Book Chat at Caribou Book Discussion
The goal of this group is to read a variety of books, both fiction and non-fiction, that will stimulate the mind and some lively conversation. This book discussion meets Monday evenings at 7 p.m., approximately every six weeks, at Caribou Coffee. Caribou Coffee is located at 90 East Northwest Highway in downtown Mount Prospect. Limited copies of the book are available at the Fiction/AV/Teen desk six weeks prior to the discussion.
Book Chat @ Caribou Book Discussion Titles for 2008:
January 14, 2008: Measure of a Man by Sydney Poitier
An engaging memoir written by American screen legend Sidney Poitier.

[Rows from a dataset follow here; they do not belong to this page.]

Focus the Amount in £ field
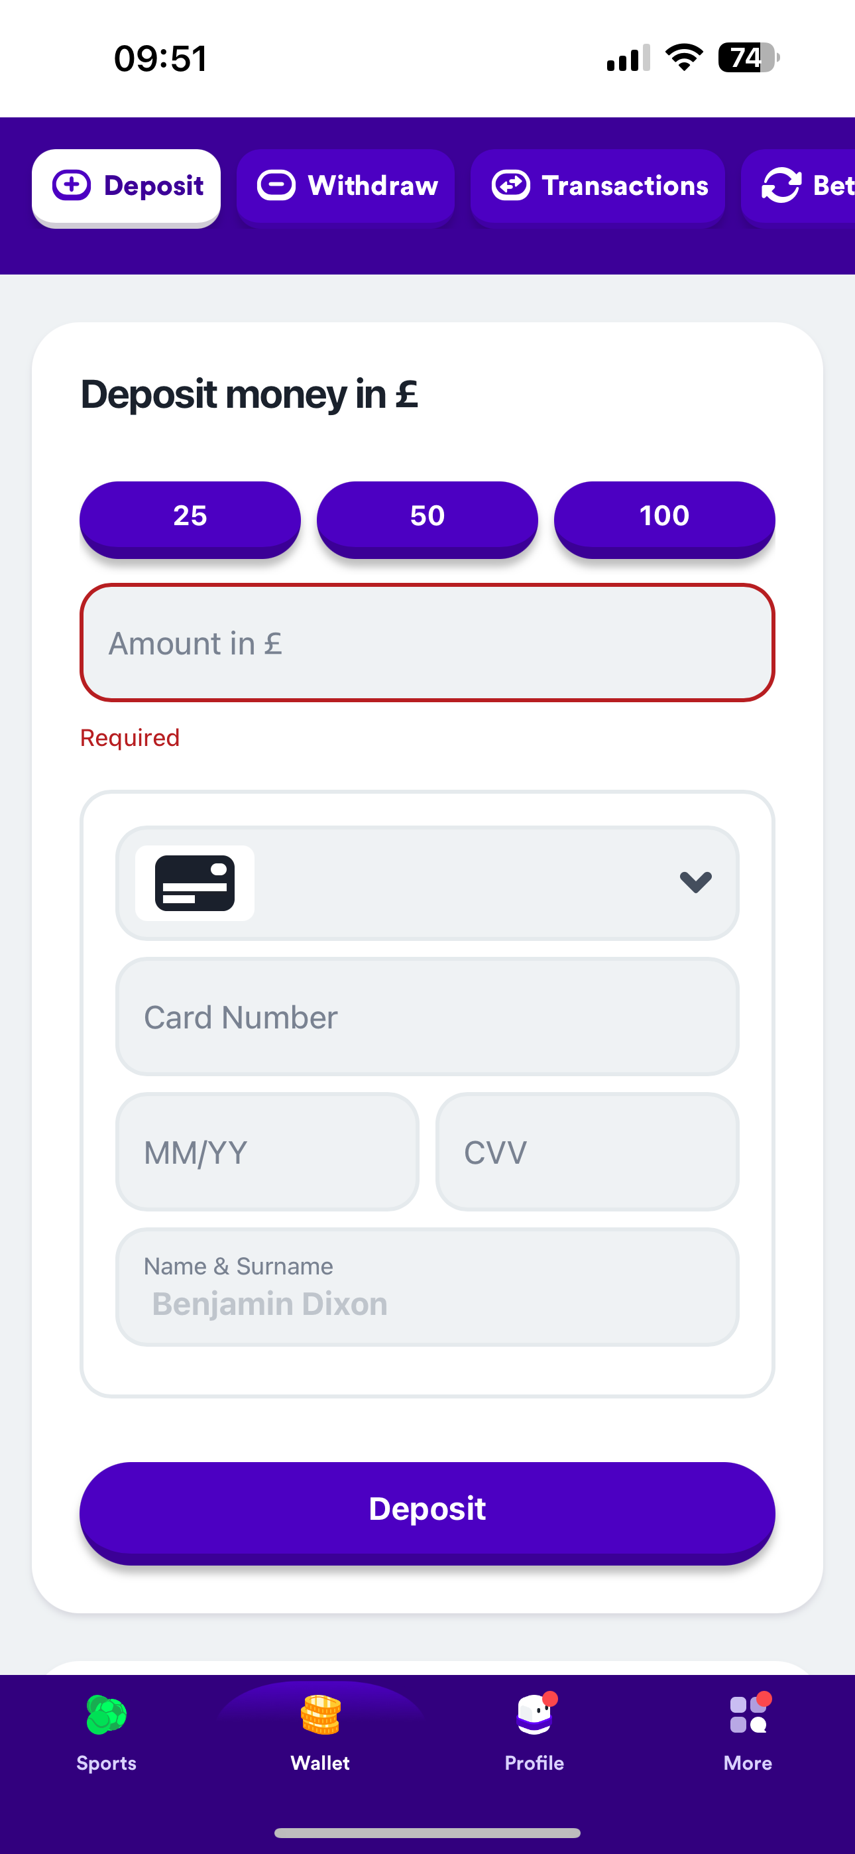428,643
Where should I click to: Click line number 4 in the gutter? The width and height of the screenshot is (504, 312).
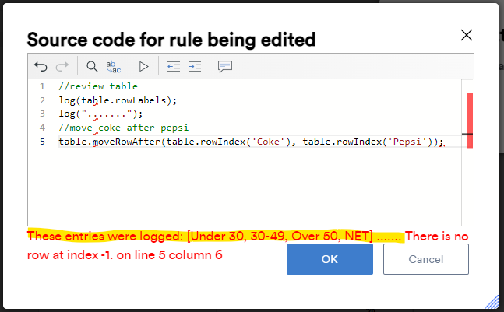point(42,128)
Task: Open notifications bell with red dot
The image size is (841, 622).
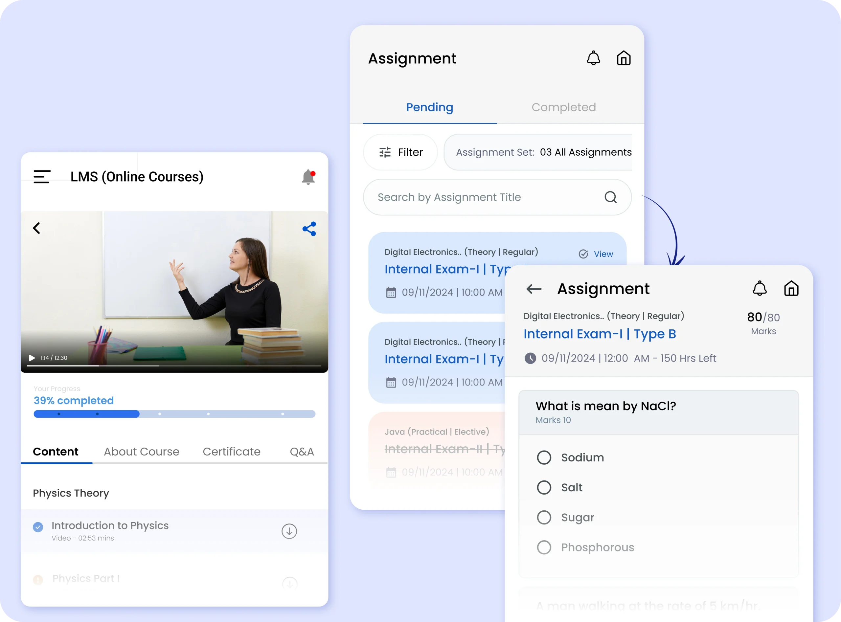Action: click(308, 177)
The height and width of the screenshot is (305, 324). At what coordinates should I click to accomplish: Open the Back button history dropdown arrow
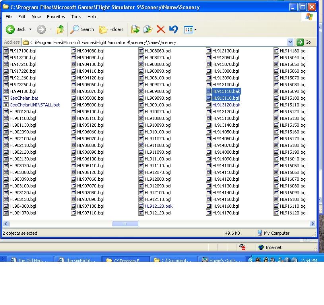[30, 29]
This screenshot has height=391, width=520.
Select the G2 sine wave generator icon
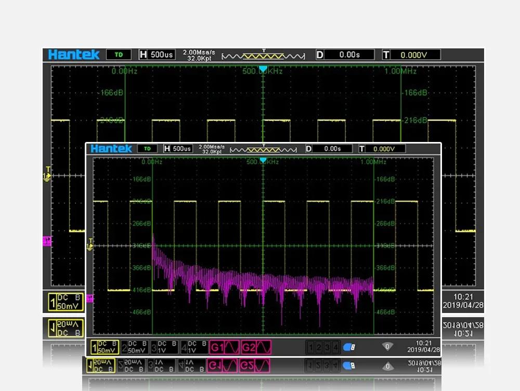coord(256,346)
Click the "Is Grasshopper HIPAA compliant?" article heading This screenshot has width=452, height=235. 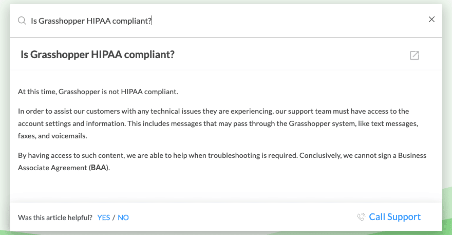(x=98, y=55)
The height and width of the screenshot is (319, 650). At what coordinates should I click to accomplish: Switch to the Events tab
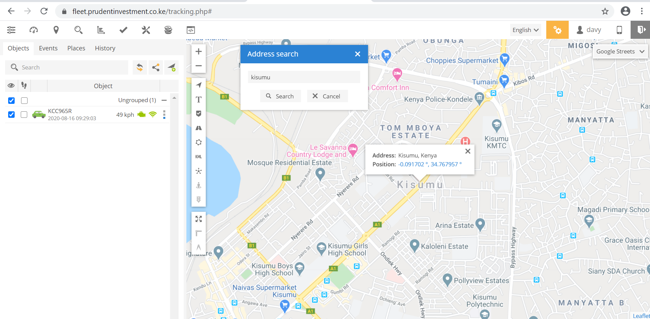[x=48, y=48]
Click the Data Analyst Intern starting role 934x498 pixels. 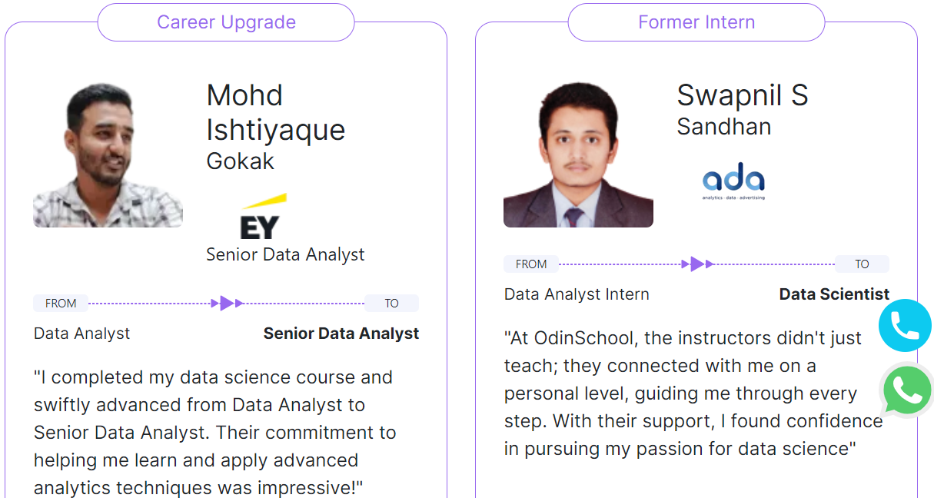(577, 294)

Poitier shares stories from his upbringing on a small island in the Bahamas and explores the nature of sacrifice and commitment, price and humility, rage and forgiveness, and paying the price for artistic integrity.
February 25, 2008: Water for Elephants by Sara Gruen
This novel, told in flashback by nonagenarian Jacob Jankowski, recounts the wild and wonderful period he spent with the Benzini Brothers Most Spectacular Show on Earth, a traveling circus he joined during the Great Depression.
April 7, 2008: Abundance by Sena Jeter Naslund
This fictionalized portrayal of Marie Antoinette unfolds like classical tragedy-the outcome known, the account riveting-as famous incidents are reinterpreted. With vivid detail and narrative technique, Naslund exemplifies the best of historical fiction, finding the woman beneath the pose, a queen facing history as it rises up against her.
May 19, 2008: Digging to America by Anne Tyler
When Bitsy and Brad Donaldson and Sami and Ziba Yazdan both adopt Korean infant girls, their chance encounter at the Baltimore airport the day their daughters arrive marks the start of a long, intense and sometimes awkward friendship.
June 30, 2008: The Coffee Trader by David Liss
Set in 17th-century Amsterdam's, this is the story of Miguel Lienzo. He escaped the Inquisition in Portugal and lived by his wits trading commodities. Miquel is delighted when a Dutch widow enlists him as partner in a secret scheme to make a killing on "coffee fruit," but she may not be as altruistic as she seems.
August 11, 2008: A Thousand Splendid Suns by Khaled Hosseini
The story covers three decades of anti-Soviet jihad, civil war and Taliban tyranny through the lives of two women. A powerful, harrowing depiction of Afghanistan, but also a lyrical evocation of the lives and enduring hopes of its resilient characters.
September 22, 2008: Breakfast with Tiffany by Edwin John Wintle
Wintle, a 40-year-old gay, obsessive-compulsive New Yorker, rescues his 13-year-old niece, Tiffany, from her Connecticut home, where she fought with her recovering alcoholic mother. The lighthearted tone makes a serious subject amusing, and Wintle is charmingly self-deprecating.
November 3, 2008: The Space Between Us by Thrity N. Umrigar
Umrigar's engaging novel illustrates the intimacy, and the irreconcilable class divide, between two women in contemporary Bombay.
December 8, 2008: The Flander's Panel by Arturo Perez-Reverte
When an art restorer sets out to solve the riddle of a 15th-century masterpiece in this uneven but intriguing, multi-layered thriller, she finds that one murder begets another, down through five centuries. The author, a TV journalist in Spain, makes interesting use of the chessboard as metaphor for various human interactions, and his characters' analysis of the painting's symbols and the details of its frozen chess game is clever and quite suspenseful.